In reality, its a small benefit to readability. You gain parameter names, which is very nice, but you end up with huge function call lines.

    describeTableOutput, err := dynamodbSvc.DescribeTableWithContext(ctx, &dynamodb.DescribeTableInput{
      TableName: "users",
    })
With the main sources of pollution here being:

1) The forced inclusion of the package specifier on the type, rather than being able to directly reference the type via an import alias or something. You can alias the package name, but that's not a great general solution.

2) The forced inclusion of the type name at all. What, exactly, would be the type inference challenge if you were allowed to do something like this?

    describeTableOutput, err := dynamodbSvc.DescribeTableWithContext(ctx, &{
      TableName: "users",
    })
I understand, if the parameter in the signature were an interface, this would not work. But its not; its a struct. It feels to me like this kind of inference should be allowed when a parameter is a struct, but maybe I'm missing some subtle corner case where it would not work.

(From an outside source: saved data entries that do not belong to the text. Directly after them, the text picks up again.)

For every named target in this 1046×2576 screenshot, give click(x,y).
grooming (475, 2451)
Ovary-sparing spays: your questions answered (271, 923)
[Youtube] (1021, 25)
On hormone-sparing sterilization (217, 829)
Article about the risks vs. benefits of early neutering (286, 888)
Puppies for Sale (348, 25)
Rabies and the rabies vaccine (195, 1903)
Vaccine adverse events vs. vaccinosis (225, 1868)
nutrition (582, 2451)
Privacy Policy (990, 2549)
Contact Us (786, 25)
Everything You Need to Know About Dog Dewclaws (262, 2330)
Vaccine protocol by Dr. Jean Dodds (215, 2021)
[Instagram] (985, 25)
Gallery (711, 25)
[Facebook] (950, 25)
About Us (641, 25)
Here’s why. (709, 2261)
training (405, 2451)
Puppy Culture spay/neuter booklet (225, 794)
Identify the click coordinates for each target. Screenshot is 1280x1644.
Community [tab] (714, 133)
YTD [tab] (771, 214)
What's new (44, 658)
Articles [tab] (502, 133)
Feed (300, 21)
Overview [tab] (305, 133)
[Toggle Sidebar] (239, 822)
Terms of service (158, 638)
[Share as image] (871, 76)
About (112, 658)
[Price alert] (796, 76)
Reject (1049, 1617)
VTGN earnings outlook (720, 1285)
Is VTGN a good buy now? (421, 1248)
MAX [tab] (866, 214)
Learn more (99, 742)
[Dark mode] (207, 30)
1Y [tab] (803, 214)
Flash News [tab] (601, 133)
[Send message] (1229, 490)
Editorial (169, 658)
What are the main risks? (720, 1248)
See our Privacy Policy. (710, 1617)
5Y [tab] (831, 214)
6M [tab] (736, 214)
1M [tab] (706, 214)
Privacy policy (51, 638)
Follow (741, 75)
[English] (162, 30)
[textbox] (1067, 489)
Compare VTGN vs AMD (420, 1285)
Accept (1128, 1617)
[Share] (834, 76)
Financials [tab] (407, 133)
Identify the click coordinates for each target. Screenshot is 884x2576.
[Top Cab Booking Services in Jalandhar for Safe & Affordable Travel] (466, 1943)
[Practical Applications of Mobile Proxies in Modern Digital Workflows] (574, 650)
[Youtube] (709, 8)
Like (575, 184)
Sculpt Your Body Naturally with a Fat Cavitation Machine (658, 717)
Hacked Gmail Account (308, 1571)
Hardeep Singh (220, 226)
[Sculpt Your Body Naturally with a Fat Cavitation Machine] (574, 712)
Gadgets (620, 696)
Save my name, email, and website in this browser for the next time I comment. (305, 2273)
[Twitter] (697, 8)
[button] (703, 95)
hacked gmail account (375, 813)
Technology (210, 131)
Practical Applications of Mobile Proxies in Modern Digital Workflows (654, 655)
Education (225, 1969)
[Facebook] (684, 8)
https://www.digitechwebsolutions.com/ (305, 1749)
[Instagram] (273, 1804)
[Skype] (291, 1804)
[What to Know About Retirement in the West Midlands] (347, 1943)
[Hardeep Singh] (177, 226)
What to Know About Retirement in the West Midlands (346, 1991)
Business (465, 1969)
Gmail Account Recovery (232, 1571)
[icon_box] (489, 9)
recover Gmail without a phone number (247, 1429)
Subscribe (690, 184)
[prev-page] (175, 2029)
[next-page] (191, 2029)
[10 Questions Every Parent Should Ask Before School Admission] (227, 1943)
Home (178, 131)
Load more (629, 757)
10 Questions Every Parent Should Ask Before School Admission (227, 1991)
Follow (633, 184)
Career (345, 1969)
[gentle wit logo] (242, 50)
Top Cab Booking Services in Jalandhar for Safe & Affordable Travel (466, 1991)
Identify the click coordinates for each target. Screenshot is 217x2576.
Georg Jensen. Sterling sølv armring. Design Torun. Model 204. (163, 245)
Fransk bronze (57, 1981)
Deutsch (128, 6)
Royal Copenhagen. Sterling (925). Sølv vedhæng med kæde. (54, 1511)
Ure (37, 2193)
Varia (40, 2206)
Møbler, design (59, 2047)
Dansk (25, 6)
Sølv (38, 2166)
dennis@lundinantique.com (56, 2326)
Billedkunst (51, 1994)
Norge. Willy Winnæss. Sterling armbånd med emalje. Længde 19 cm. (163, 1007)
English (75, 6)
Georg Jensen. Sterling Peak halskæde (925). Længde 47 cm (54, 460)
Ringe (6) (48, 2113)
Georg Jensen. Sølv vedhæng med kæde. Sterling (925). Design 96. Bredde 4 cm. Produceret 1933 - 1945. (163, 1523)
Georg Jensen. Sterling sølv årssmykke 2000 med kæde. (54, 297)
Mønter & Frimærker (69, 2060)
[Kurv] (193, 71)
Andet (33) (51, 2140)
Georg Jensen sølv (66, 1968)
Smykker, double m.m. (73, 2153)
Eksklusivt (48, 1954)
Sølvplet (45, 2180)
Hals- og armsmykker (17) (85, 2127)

3) All the context stuff; both as a function parameter, and the words "WithContext". I hate this. To be clear; Context is awesome. Every function which has the possibility of making network calls should accept a context. And that's the problem; modern Go libraries liter it everywhere, adding "WithContext" mirrors of existing functions to maintain backcompat. Context really should be "contextual"; omnipresent, overrideable, and only getting in the way when its needed. 95% of functions which interface with a context accept the context and pass the context; they're middlemen. They shouldn't have to even care about the context. Something like:

    func (d DynamoDB) DescribeTable(input *DescribeTableInput) (*DescribeTableOutput, error) {
      ctx := getContext()
    }

    func main() {
      setContext(context.Background())
      describeTableOutput, err := dynamodbSvc.DescribeTable(&{
        TableName: "users",
      })
    }
In other words, available via magic global functions. I'm sure there's some reason why this wouldn't work, or would have unintentional negative consequences, but I illustrate it only for the point that there are ways to accomplish this goal that are (probably) cleaner than making it a function parameter.